Starting yesterday morning, I’ve not been able to open secure telnet connections using SecureNetTerm www.securenetterm.com. I troubleshooted the situation with local sysadmins and SecureNetTerm support by putting the server SSH daemon in debug mode and reviewing network traffic captured during a connect attempt. Opening secure telnet connections using putty works just fine. I finally noticed that the cmdagent.exe started using CPU cycles as soon as I initiated a connect attempt and then stopped using CPU cycles once the program gave a connect error and then closed. I’m pretty sure the culprit is Comodo’s AV as I can connect successfully if I change the real time scanning from stateful to disabled.
I’d like to find out why the AV started blocking secure telnet connections using SecureNetTerm on Monday and how I can connect w/o having to disable the AV everytime I want to open a new connection.
Here is information about my configuration:
only AV installed; no Comodo Firewall installed; Windows Firewall not running either
running AV 5.3.181415.1237 w/virus version 8064 (updated this morning); checked for updates under the More tab and none were found
Could you provide us a screenshot of your AV logs (CIS → AV → View AV event) and you could meanwhile try to add this in exclusion and see if this helps.
I don’t get any warning message or window from Comodo. All I get is an error dialog from SecureNetTerm indicating there was an unknown error during a connect attempt with an OK button.
And, there are no firewall, Defense+ events w/in the last month. There are only what seem to be normal tasks listed in the task launched log and configuration changes that I’ve made today and yesterday.
Stateful, scan memory on start unchecked, auto quarantine unchecked, auto update virus db checked, show alerts/notification messages checked, heuristics low, do not scan files larger than 40 MB, keep alert for 120 seconds.
I’ve only used Comodo AV on this machine starting with version 3.x. 5.x was installed late Oct. I seem to remember having problem with an avupdate that got stuck and remember doing a clean install sometime last year.
Just to reiterate, there was no connect problem on Friday and started having problems on Monday morning. What changed? The only thing I can think of is that something in the AV DB changed causing this exe to be flagged. Looking at the AV Event history, SecureNetTerm.exe was flagged on 11/2/2010 and 12/17/2010 by the AV process as malware Heur.Packed.MultiPacked@-1 during the detect action. I then remembered that I submitted SecureNetTerm.exe for review on 11/2/2010 according to the Submitted Files tab under Unrecognized Files.
Maybe Comodo still hasn’t reviewed the submitted file? or they came to the wrong conclusion?
Is it trying to load plugins or something as these are located in …\temp I suspect the tool to use a plugin that get’s blocked or it’s trying to auto-update which get blocked.
Can you expand the full path of the “utility” that is show in the screenshot, and do you know if that tool is related to the SecureNetTerm client?
I don’t believe the tool has any plugins and updates are manual uninstall/re-install for the program.

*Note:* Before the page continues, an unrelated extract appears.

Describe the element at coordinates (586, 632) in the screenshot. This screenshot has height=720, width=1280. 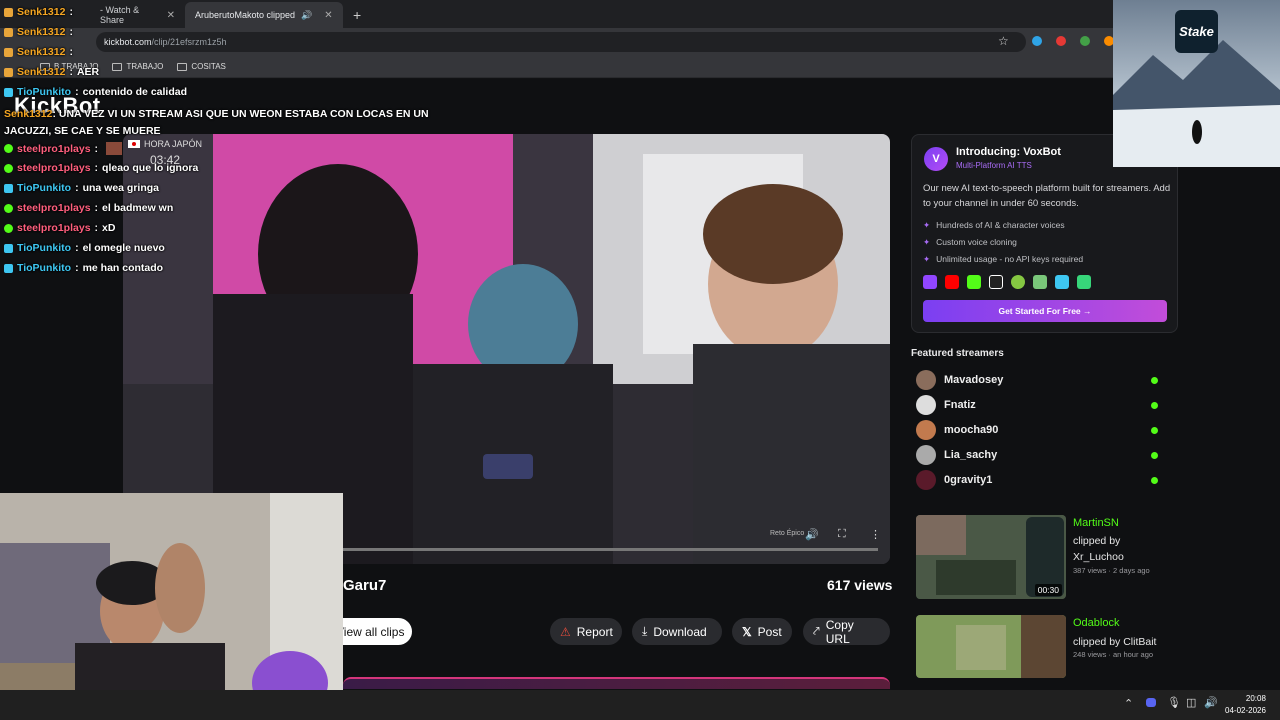
I see `report-button: ⚠ Report` at that location.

The “utility” in the screenshot is Util-2.05.js. This file is used in a web site that I help maintain and has nothing to do with the SecureNetTerm program. When doing diffs on this .js file with what is in source control, AV alerts are thrown. That’s what happened for the alerts listed in the screenshot.

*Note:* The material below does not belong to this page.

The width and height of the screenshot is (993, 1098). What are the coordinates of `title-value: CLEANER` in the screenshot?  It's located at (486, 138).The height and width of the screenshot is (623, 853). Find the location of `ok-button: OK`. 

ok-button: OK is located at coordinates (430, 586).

Update: Wednesday, I was able to use SecureNetTerm to create telnet connections. Then, I removed the exclusion for SecureNetTerm.exe and it still worked on Wednesday to the present. I have no idea what happened, between Monday to Wednesday, but I suppose it could have been an error in the Comodo AV DB definitions that blocked SecureNetTerm.exe from creating telnet connections? But then you would have expected to see something the in the AV alerts. Oh well! At least it is working now.
could have had something to do with a memory signature or so, but it keeps being strange that no log or alert was triggered, at least glad it i seems fixed now.